説明

圧電アクチュエータの製造方法、圧電アクチュエータ、液滴吐出ヘッド、画像形成装置、及び、マイクロポンプ

【課題】圧電体層のクラックの発生を抑制することができる圧電アクチュエータの製造方法、圧電アクチュエータ、この圧電アクチュエータを備える液滴吐出ヘッド、インクカートリッジ、インクジェット記録装置及びマイクロポンプを提供する。
【解決手段】下電極層形成工程と、圧電体前駆体層積層工程と、圧電体前駆体を結晶化させて圧電体層9を形成する圧電体層形成工程と、上電極層形成工程と、によって圧電素子56を作成し、圧電素子56の変形によって圧電素子56に密着した振動板55が変形する圧電アクチュエータ200の製造方法において、圧電体層形成工程で、圧電変形領域の圧電体前駆体層を焼成して多結晶体からなる多結晶部9aとし、多結晶部9aと非晶質部9bとを有する該圧電体層9を形成する。

【発明の詳細な説明】
【技術分野】
【0001】
本発明は、電圧を印加されることで変形を生じる圧電素子を備えた圧電アクチュエータの製造方法、圧電アクチュエータ、液滴吐出ヘッド、液滴吐出装置及びマイクロポンプに関するものである。
【背景技術】
【0002】
インクジェット記録装置は、記録時の騒音が極めて小さいこと、高速印字が可能であること、インクの自由度が高く安価な普通紙を使用できることなど多くの利点を有する。この中でも記録が必要な時にのみインク液滴を吐出する、いわゆるインク・オン・デマンド方式が、記録に不要なインク液滴の回収を必要としないため、現在主流となってきている。
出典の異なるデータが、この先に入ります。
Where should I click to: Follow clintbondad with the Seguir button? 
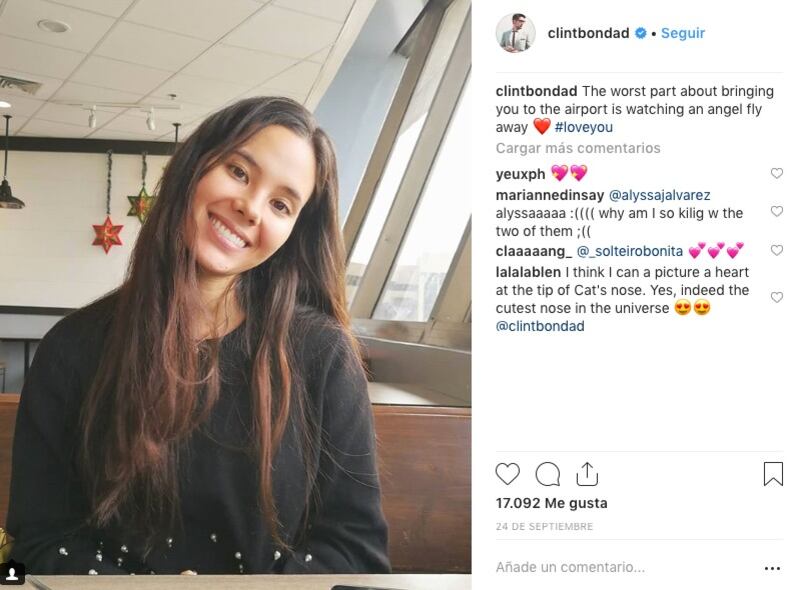coord(683,33)

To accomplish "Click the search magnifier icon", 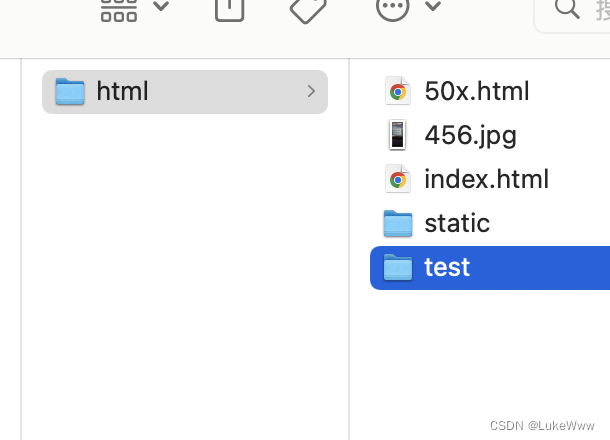I will 567,8.
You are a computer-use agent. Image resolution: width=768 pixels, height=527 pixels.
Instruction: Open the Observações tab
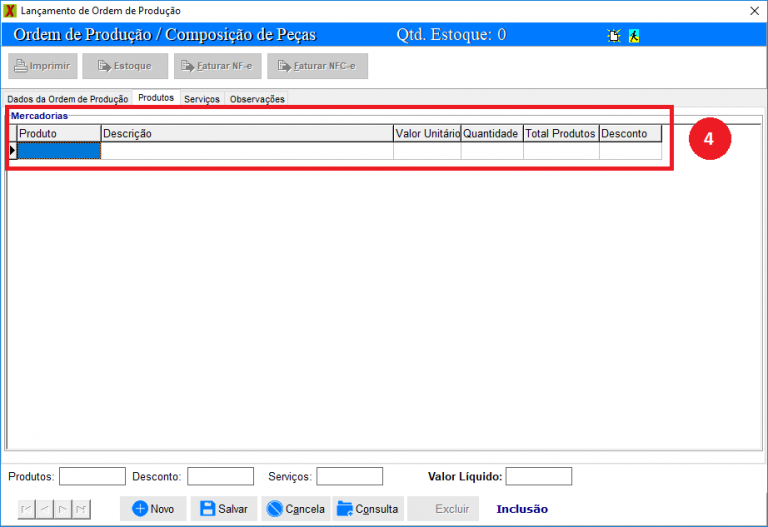point(257,99)
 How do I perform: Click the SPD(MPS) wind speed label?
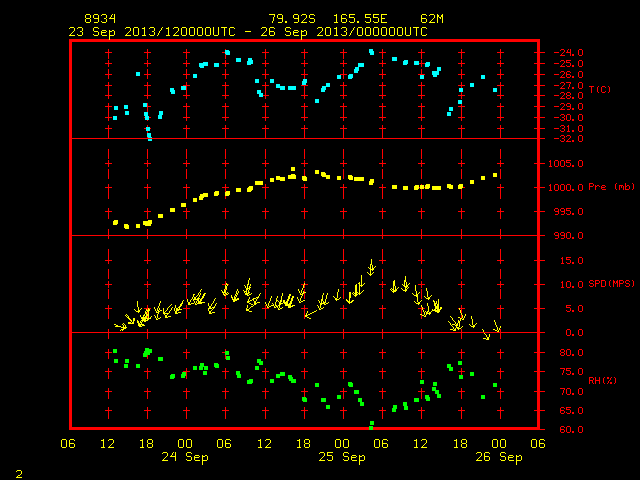[611, 283]
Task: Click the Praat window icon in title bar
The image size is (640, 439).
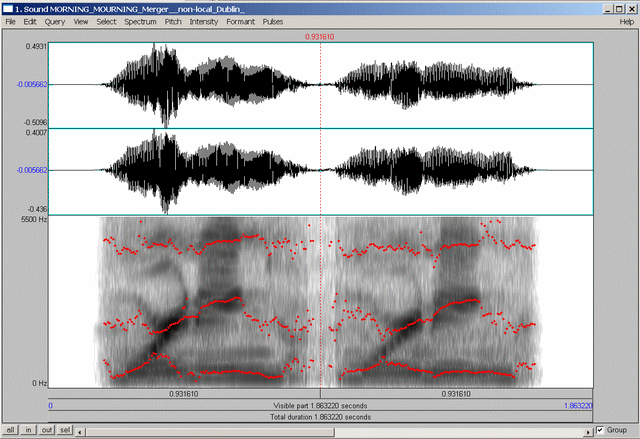Action: coord(8,8)
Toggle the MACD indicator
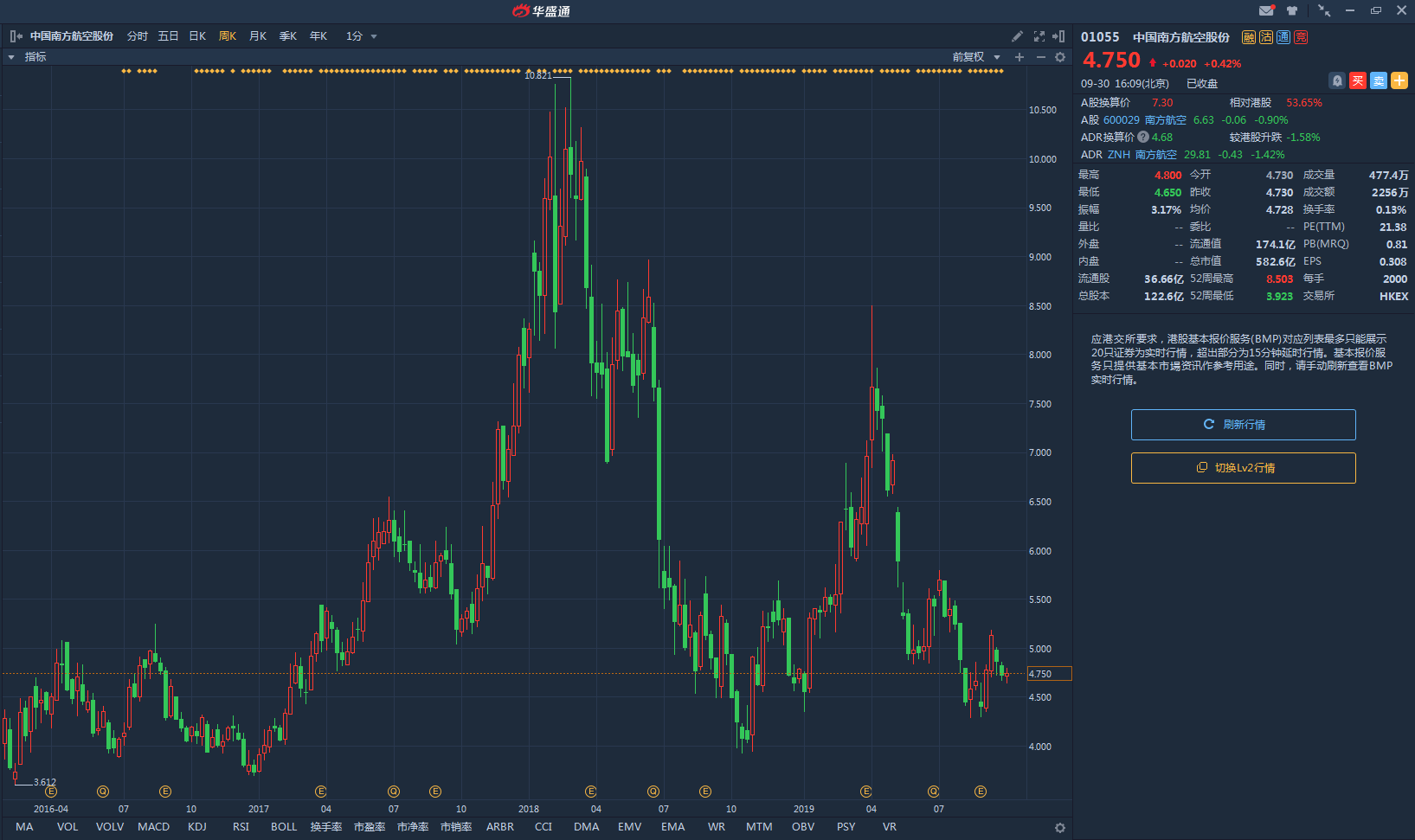 click(x=153, y=827)
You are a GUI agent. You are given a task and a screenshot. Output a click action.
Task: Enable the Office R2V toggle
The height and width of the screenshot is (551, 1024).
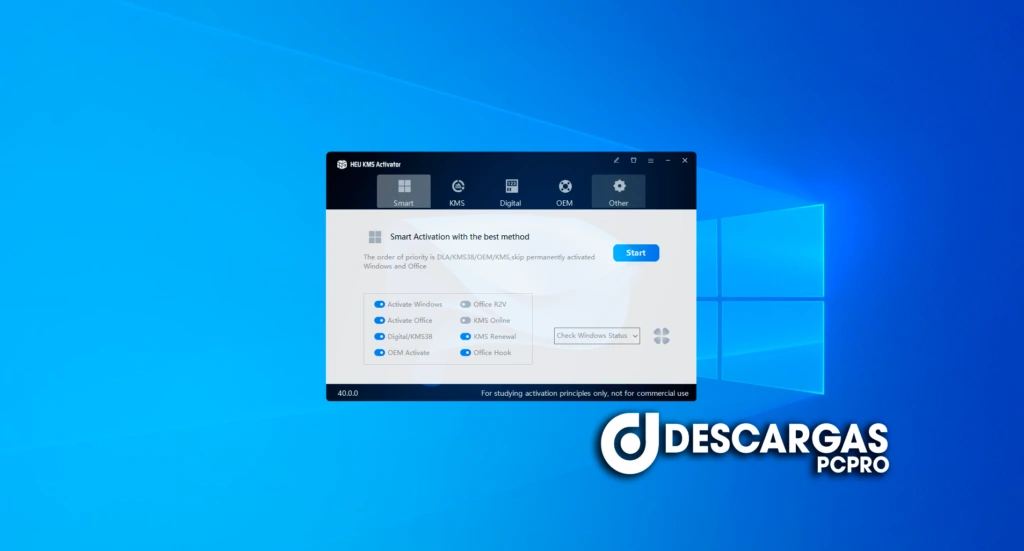[x=465, y=304]
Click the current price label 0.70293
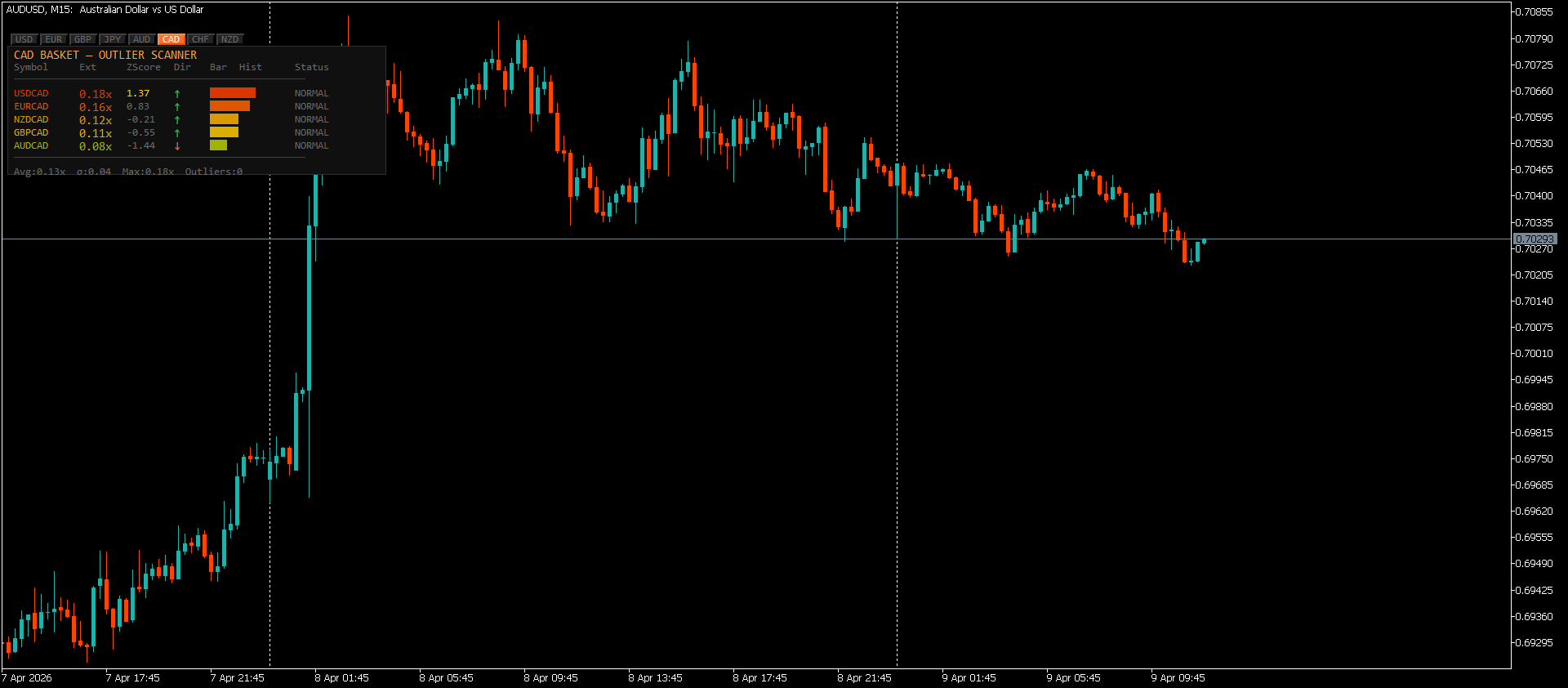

プリンタ、ファクシミリ、複写装置等の画像形成装置として用いるインクジェット記録装置において使用する液滴吐出ヘッドであるインクジェットヘッドとしては、インク液滴を吐出するノズル孔と、このノズル孔が連通する吐出液収容部(加圧液室、圧力室、インク流路等とも称される。)と、吐出液収容部内のインクを加圧する圧力を発生する圧力発生手段とを備えて、圧力発生手段で発生した圧力で吐出液収容部内インクを加圧することによってノズル孔からインク液滴を吐出させる。
【0003】
このような液滴吐出ヘッドとしては、次のようなものがある。
圧力発生手段として圧電素子などの電気機械変換素子を用いて吐出液収容部の壁面を形成している振動板を変形させることでインク液滴を吐出させるピエゾ型。
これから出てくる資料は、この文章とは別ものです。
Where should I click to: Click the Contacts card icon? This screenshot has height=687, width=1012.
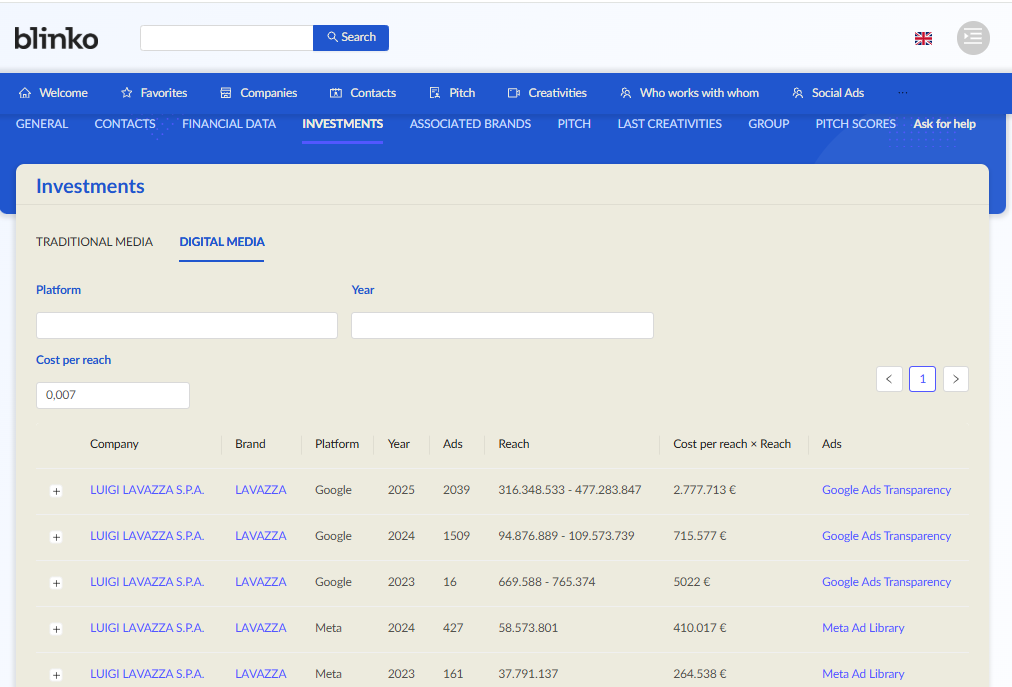336,93
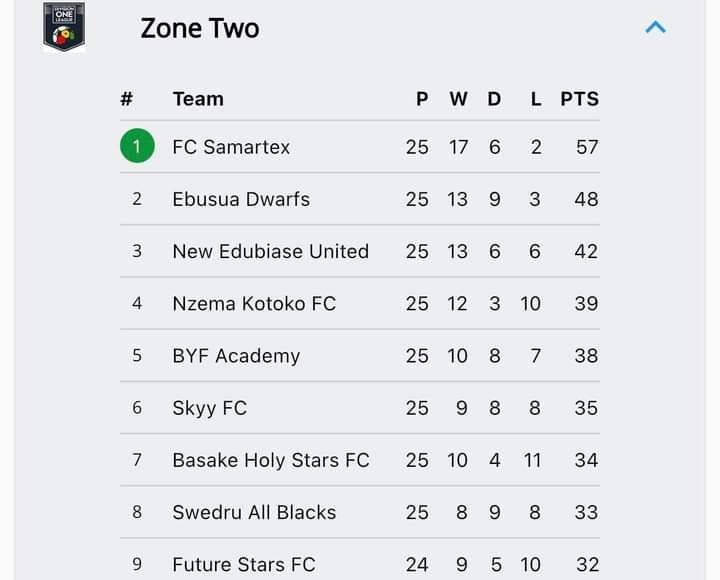The image size is (720, 580).
Task: Open Basake Holy Stars FC row
Action: [x=360, y=460]
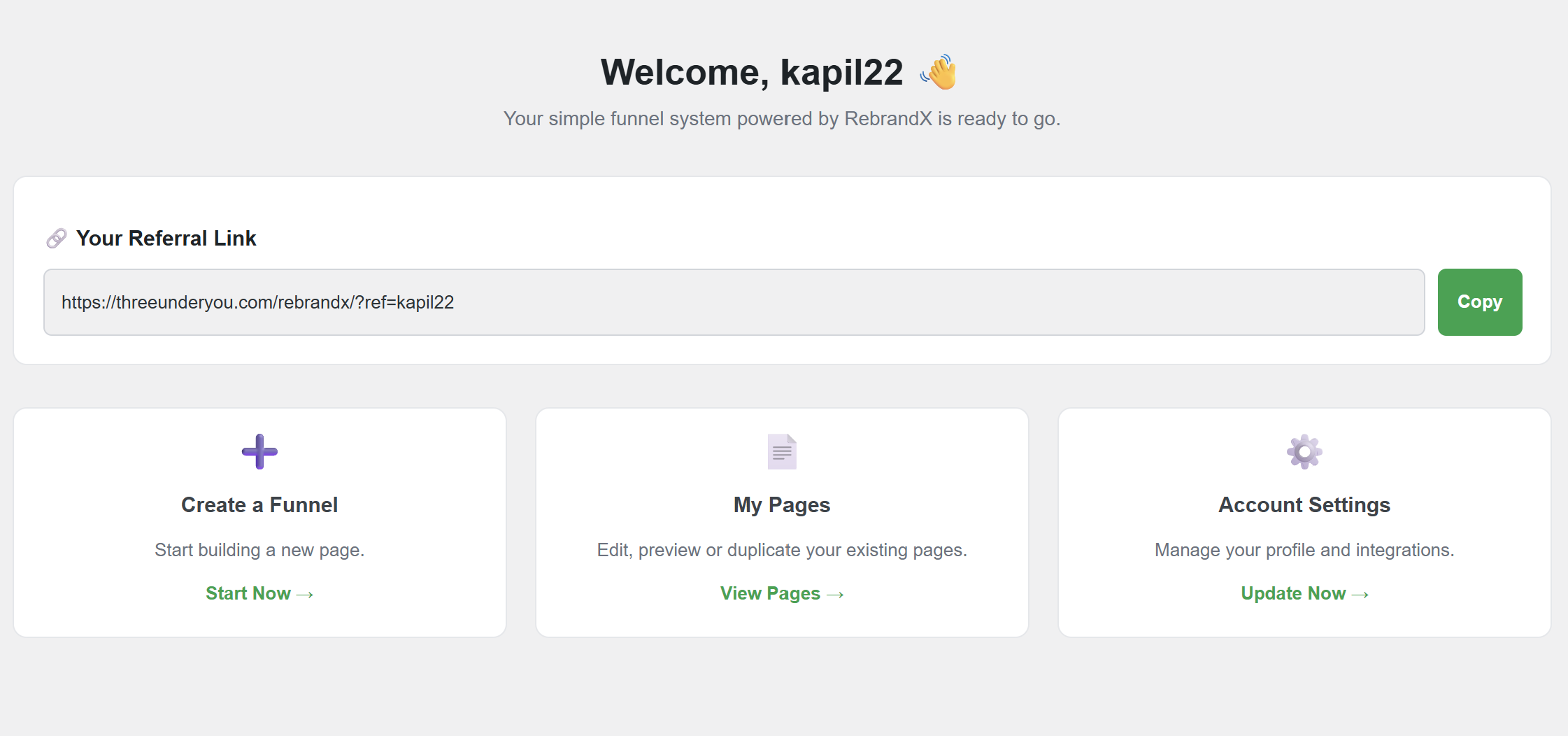Select the My Pages heading
The width and height of the screenshot is (1568, 736).
pos(782,505)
吐出液収容部内に配設した発熱抵抗体などの電気熱変換素子を用いてインクの膜沸騰で気泡を発生させてインク液滴を吐出させるサーマル型。
ピエゾ型の液滴吐出ヘッドとして、近年、シリコン基板に振動板及び圧電素子の材料を積層して、パターニングすることで、振動板と圧電素子とからなる圧電アクチュエータや吐出液収容部をシリコン基板に直接形成するものが提案されている(特許文献1〜3)。
【0004】
このような液滴吐出ヘッドが備える圧電アクチュエータは、以下のようにして作成される。振動板の材料を積層した後、振動板となる層の表面に圧電素子の下電極層となる膜を積層し、さらに、圧電体の前駆体からなる圧電体前駆体層を積層する。次に、焼成等により圧電体前駆体を結晶化して多結晶体の圧電体からなる圧電体層を形成し、この圧電体層の表面に圧電素子の上電極層となる膜を積層する。その後、必要に応じてパターニングを行うことで、下電極層、圧電体層及び上電極層を備えた圧電素子と、振動板とから構成される圧電アクチュエータが作成される。
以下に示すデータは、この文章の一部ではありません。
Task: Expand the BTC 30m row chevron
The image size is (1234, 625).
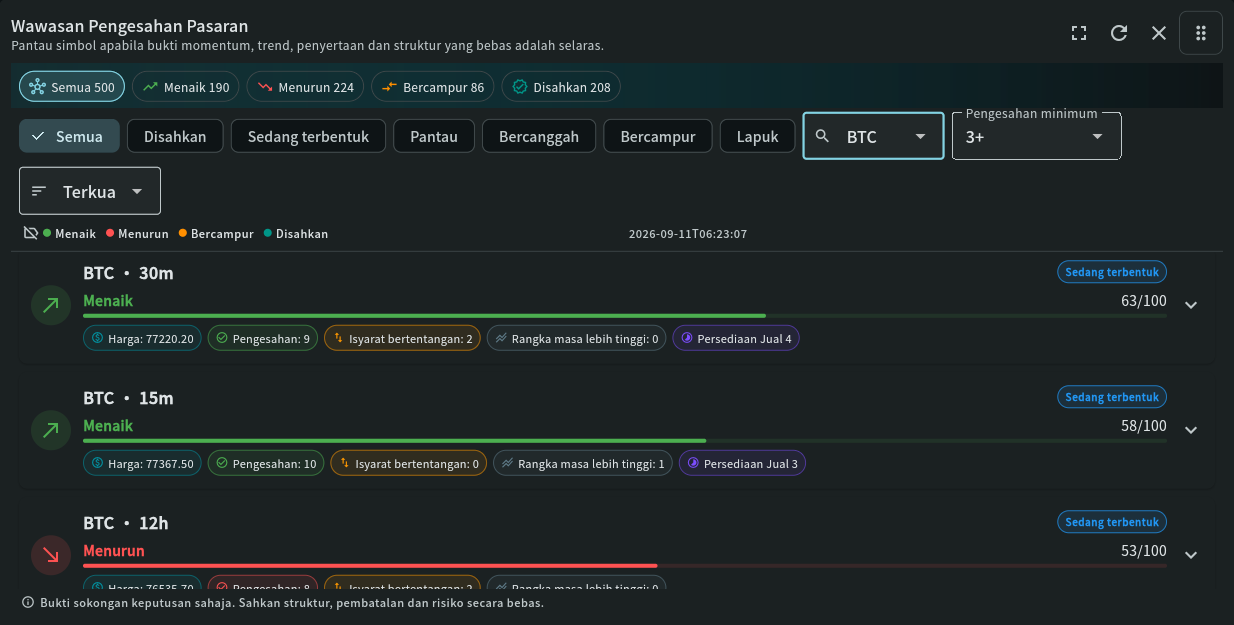Action: (x=1191, y=305)
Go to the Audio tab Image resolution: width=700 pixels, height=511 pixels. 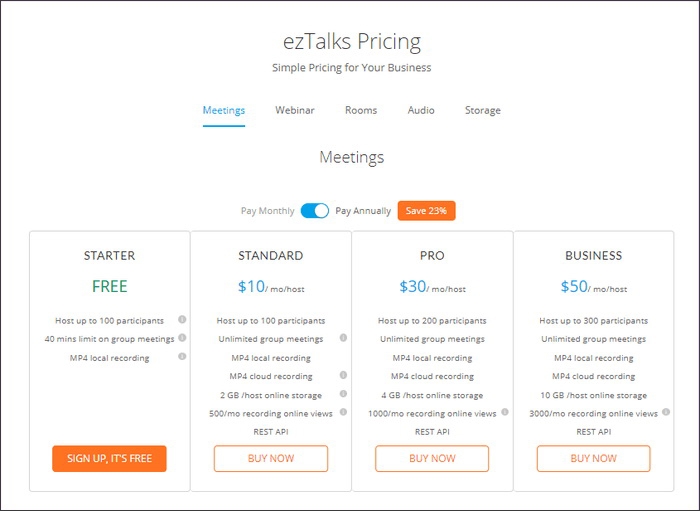(421, 110)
この圧電アクチュエータでは、下電極層と上電極層とに電圧を印加することにより、圧電素子が変形を起こし、この圧電素子に密着した振動板が変形する。
【発明の概要】
【発明が解決しようとする課題】
【0005】
しかしながら、振動板及び圧電素子の材料を積層して作成した従来の圧電アクチュエータは、製造途中に圧電体層にクラックが発生するという不具合が生じることがあった。また、製造した時点ではクラックが発生していなくても、経時使用において短時間で圧電体層にクラックが発生するという不具合が生じることがあった。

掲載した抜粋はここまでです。